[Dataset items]
════════════════
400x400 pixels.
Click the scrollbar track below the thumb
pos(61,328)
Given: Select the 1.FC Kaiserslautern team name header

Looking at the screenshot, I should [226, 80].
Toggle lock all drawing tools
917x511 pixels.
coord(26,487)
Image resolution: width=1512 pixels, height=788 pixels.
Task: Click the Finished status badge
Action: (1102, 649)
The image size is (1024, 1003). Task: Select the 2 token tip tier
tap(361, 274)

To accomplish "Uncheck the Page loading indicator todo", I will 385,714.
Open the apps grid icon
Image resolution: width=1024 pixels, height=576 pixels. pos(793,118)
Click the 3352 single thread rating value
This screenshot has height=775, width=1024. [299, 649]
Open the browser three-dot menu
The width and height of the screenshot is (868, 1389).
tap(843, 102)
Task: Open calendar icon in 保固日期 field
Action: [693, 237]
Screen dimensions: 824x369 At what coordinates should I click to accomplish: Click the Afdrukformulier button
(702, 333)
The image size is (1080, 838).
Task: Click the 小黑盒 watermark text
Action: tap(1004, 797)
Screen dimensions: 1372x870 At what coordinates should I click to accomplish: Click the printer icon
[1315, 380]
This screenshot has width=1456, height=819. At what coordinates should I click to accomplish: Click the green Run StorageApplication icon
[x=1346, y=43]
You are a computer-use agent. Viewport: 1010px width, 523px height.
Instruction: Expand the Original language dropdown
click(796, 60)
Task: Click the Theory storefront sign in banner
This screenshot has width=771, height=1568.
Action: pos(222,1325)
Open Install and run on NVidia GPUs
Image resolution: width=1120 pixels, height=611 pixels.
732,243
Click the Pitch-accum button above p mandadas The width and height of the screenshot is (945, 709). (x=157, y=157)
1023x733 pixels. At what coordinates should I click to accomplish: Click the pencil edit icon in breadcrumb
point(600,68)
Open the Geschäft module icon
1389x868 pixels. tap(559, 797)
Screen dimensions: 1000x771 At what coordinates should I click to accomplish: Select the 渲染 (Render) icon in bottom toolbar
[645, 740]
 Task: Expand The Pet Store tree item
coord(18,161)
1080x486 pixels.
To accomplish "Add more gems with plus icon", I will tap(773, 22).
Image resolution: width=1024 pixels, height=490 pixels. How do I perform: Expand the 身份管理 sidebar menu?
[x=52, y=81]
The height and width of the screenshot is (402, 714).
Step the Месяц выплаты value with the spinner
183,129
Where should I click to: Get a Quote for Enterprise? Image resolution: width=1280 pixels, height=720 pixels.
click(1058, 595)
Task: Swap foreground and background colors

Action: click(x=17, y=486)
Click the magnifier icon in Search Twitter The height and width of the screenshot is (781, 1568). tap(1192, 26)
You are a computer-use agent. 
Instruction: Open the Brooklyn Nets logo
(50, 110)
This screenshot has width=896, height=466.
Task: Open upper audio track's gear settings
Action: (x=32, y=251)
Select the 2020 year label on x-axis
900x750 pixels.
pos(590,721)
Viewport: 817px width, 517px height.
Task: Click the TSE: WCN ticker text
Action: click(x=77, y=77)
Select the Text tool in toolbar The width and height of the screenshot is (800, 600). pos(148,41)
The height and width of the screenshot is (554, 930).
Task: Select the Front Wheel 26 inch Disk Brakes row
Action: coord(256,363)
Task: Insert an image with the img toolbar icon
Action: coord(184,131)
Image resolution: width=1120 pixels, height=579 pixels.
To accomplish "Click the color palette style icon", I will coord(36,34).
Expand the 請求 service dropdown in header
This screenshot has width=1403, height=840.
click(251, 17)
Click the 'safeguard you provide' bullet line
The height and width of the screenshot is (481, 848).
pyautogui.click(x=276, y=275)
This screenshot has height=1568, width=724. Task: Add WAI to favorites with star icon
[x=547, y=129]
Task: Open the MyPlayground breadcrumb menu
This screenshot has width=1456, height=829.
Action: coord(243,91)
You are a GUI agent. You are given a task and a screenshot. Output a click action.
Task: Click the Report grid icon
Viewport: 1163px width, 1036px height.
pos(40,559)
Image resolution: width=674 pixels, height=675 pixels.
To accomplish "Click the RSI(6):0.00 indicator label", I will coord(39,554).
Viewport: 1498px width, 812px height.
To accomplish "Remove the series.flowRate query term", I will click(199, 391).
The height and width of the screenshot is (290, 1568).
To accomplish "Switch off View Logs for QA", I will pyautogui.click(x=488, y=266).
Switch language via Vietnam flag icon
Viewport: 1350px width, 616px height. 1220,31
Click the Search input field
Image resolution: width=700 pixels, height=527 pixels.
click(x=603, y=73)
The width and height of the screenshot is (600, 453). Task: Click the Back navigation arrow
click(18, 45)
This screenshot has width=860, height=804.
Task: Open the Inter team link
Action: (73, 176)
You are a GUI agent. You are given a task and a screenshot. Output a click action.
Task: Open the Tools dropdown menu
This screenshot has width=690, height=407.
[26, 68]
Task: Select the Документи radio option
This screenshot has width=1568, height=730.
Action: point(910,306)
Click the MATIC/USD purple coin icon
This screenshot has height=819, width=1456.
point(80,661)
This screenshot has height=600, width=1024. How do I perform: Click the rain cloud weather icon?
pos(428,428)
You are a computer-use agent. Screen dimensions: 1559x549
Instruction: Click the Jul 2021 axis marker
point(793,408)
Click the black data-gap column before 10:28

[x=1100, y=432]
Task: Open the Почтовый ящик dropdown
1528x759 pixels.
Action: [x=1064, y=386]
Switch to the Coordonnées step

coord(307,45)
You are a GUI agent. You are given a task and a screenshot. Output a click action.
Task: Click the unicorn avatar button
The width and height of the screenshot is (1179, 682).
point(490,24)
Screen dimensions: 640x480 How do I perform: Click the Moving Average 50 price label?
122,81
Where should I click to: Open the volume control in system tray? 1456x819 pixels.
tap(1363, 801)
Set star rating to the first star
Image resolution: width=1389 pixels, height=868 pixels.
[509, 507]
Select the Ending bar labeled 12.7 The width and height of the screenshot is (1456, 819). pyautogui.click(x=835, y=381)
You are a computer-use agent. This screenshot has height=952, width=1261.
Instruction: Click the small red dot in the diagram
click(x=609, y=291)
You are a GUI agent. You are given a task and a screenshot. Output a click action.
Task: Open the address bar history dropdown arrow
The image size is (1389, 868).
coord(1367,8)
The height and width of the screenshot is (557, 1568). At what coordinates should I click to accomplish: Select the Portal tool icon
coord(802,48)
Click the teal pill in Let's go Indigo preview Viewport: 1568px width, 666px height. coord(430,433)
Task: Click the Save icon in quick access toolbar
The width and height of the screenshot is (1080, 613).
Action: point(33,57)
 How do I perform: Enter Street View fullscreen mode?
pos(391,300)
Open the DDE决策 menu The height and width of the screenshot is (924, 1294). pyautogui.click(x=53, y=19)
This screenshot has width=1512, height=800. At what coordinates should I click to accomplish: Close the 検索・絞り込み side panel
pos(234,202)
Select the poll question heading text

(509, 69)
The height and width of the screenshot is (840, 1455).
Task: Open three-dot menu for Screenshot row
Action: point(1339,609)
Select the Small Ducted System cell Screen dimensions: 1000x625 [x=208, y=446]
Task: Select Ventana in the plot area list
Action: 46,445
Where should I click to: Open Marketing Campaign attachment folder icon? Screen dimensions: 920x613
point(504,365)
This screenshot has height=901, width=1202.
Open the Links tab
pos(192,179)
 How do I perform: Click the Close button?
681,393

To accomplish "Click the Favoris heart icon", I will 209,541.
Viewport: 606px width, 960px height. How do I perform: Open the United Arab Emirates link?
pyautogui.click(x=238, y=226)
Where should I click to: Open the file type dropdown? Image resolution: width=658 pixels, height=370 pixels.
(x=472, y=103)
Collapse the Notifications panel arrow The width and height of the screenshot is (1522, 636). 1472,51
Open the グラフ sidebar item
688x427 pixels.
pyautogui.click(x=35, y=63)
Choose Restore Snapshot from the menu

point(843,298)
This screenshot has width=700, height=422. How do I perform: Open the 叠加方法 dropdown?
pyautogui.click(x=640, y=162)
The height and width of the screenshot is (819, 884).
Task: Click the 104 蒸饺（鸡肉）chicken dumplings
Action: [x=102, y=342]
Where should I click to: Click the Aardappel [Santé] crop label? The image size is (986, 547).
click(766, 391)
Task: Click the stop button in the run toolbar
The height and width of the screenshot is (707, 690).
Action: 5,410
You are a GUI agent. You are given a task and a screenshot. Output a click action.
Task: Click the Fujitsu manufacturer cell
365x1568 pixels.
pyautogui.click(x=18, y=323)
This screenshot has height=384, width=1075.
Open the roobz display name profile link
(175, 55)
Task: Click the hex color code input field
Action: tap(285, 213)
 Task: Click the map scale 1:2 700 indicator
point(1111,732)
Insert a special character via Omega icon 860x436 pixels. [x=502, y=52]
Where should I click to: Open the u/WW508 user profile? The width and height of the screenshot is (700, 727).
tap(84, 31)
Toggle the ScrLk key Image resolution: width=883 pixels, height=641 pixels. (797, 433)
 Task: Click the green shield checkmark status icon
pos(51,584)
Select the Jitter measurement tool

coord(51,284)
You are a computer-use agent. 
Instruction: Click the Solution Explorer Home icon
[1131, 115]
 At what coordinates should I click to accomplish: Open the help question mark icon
════════════════
Set problem: Starting at the line containing "Toggle the ScrLk" and ending at the last line, rewrite those lines with "icon" changed to "button", leaving everything else as it is.

Exercise response:
Toggle the ScrLk key Image resolution: width=883 pixels, height=641 pixels. (797, 433)
 Task: Click the green shield checkmark status button
pos(51,584)
Select the Jitter measurement tool

coord(51,284)
You are a computer-use agent. 
Instruction: Click the Solution Explorer Home button
[1131, 115]
 At what coordinates should I click to accomplish: Open the help question mark button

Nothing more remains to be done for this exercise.